**Directions for this task:** Count the lines below that contain the string "screenshot". Give only the number.

**Given records:**

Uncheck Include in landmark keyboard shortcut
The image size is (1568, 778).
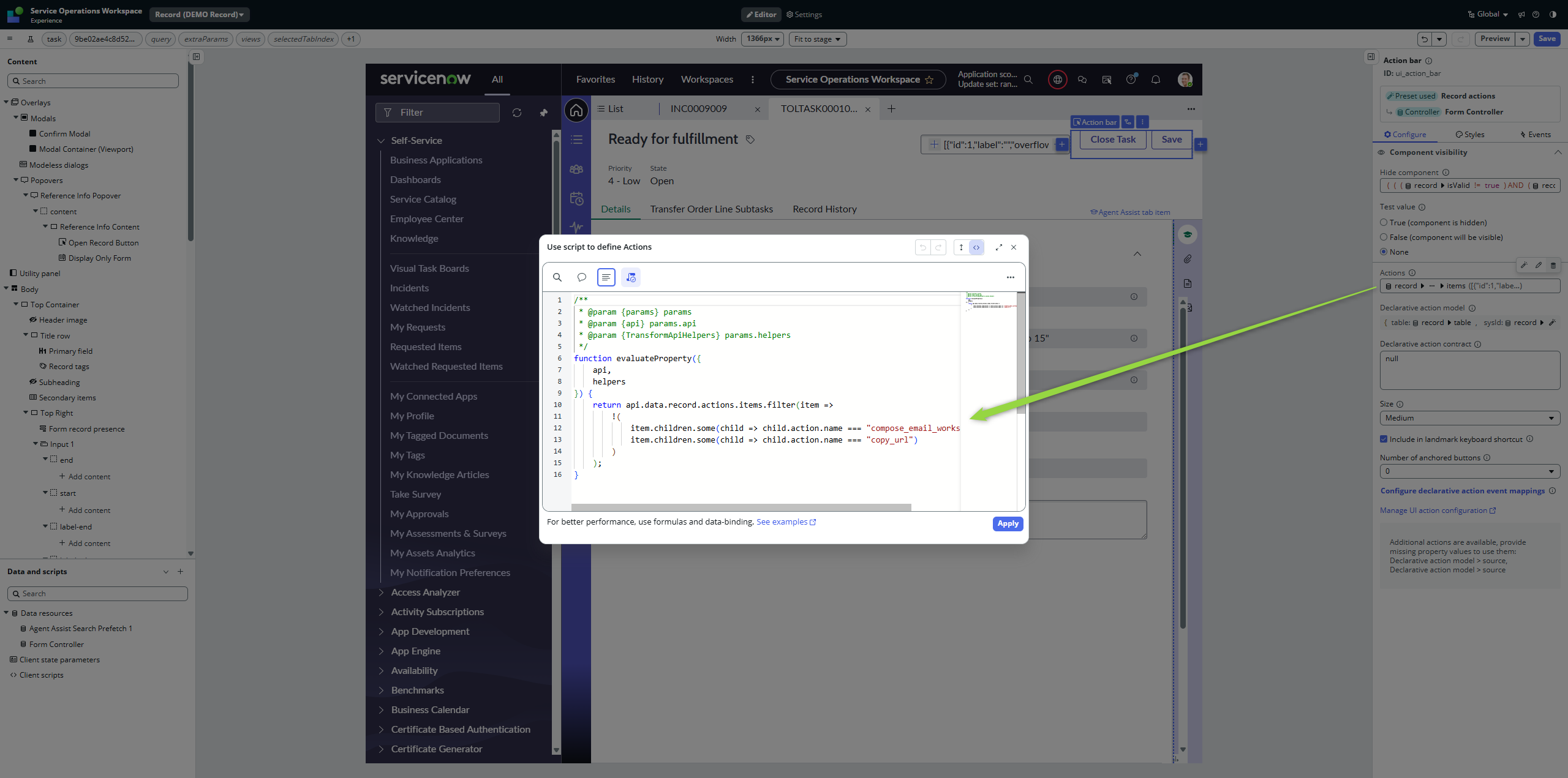[1384, 439]
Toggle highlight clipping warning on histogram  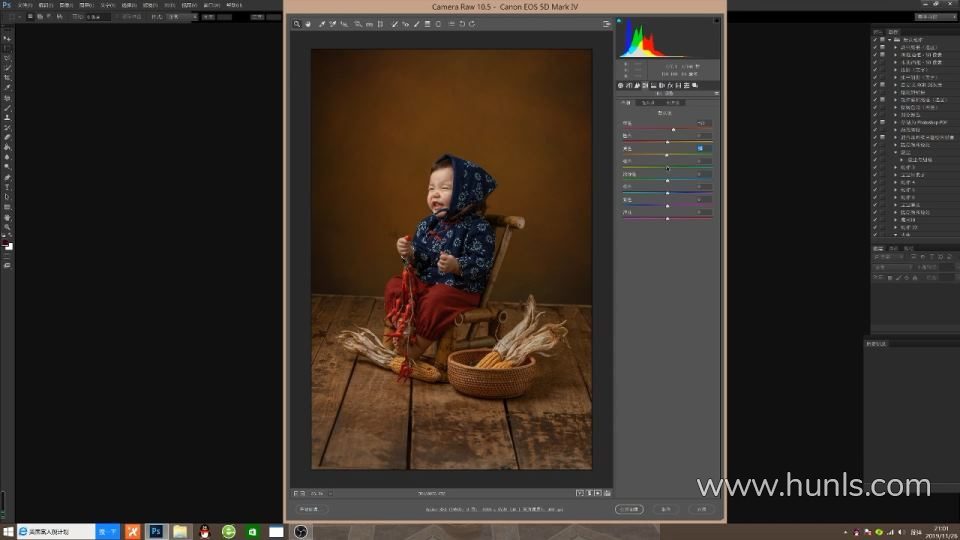pyautogui.click(x=714, y=21)

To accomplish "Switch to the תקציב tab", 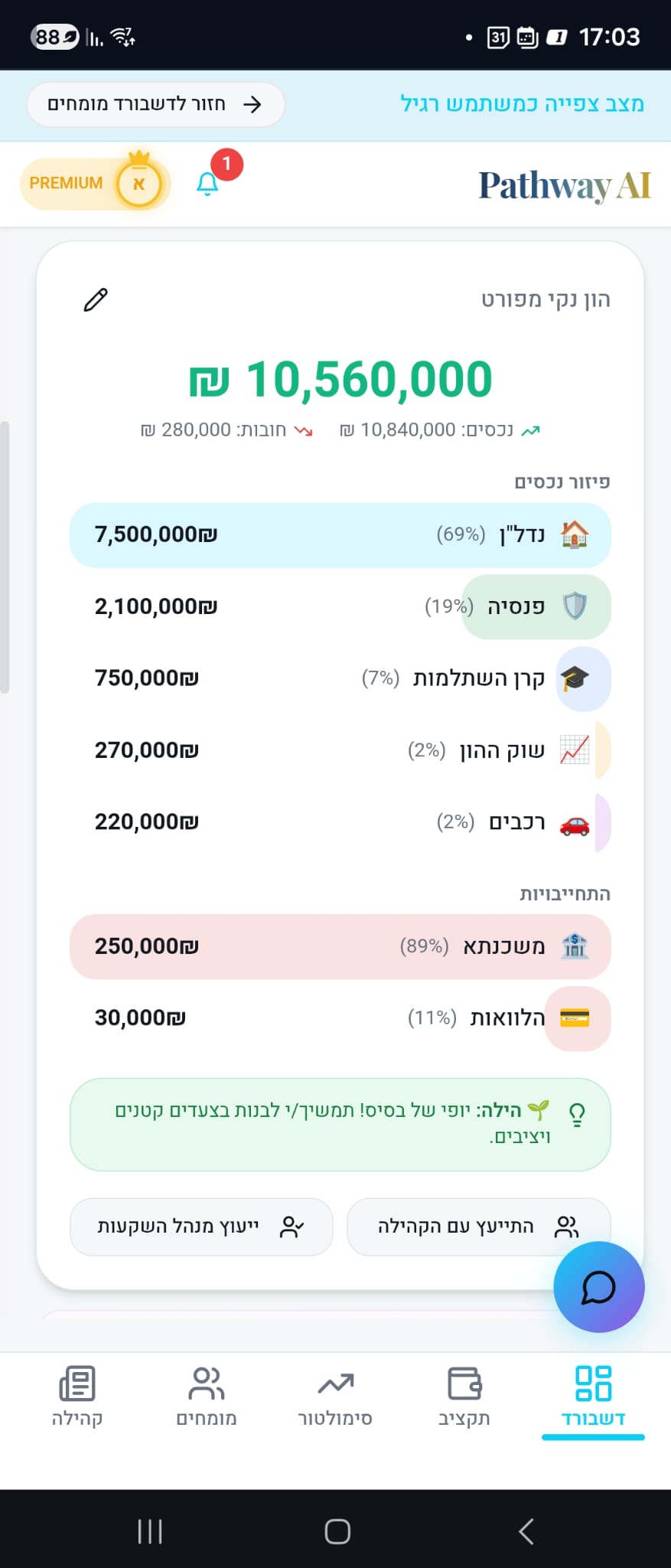I will [464, 1396].
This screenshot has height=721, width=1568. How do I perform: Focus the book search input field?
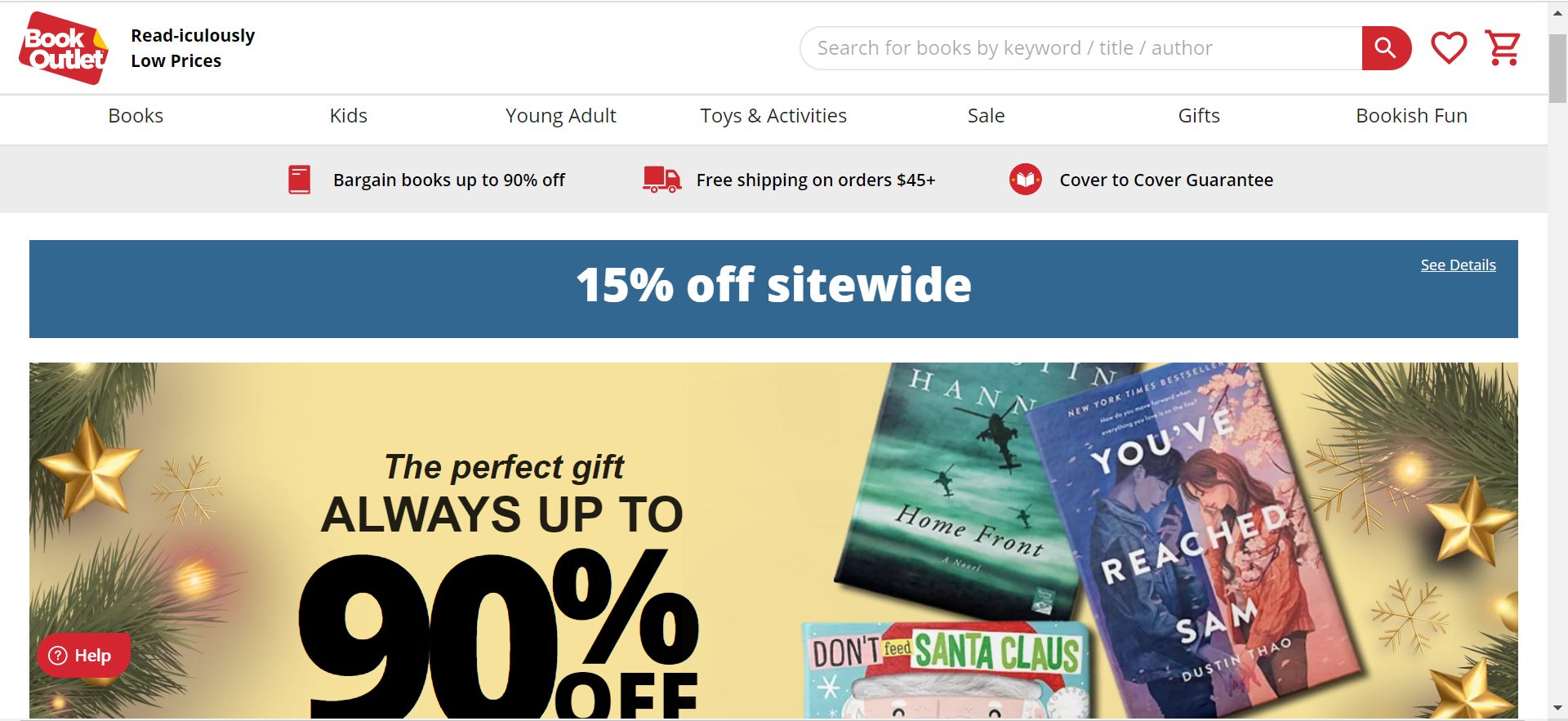tap(1081, 48)
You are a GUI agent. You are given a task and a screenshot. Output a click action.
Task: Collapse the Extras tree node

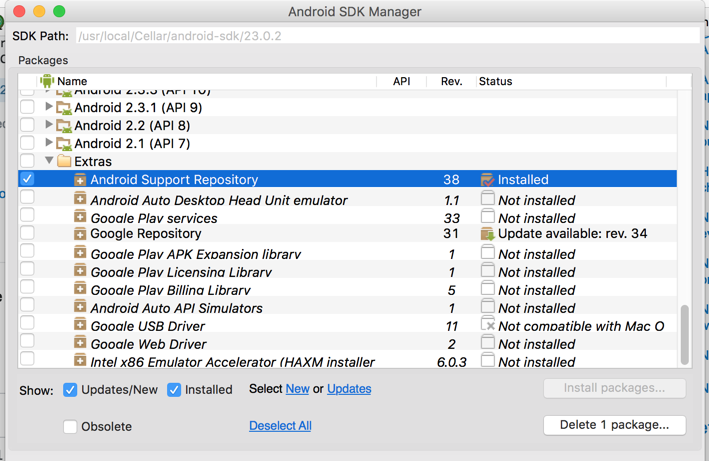(x=49, y=161)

**Solution for this task:** 2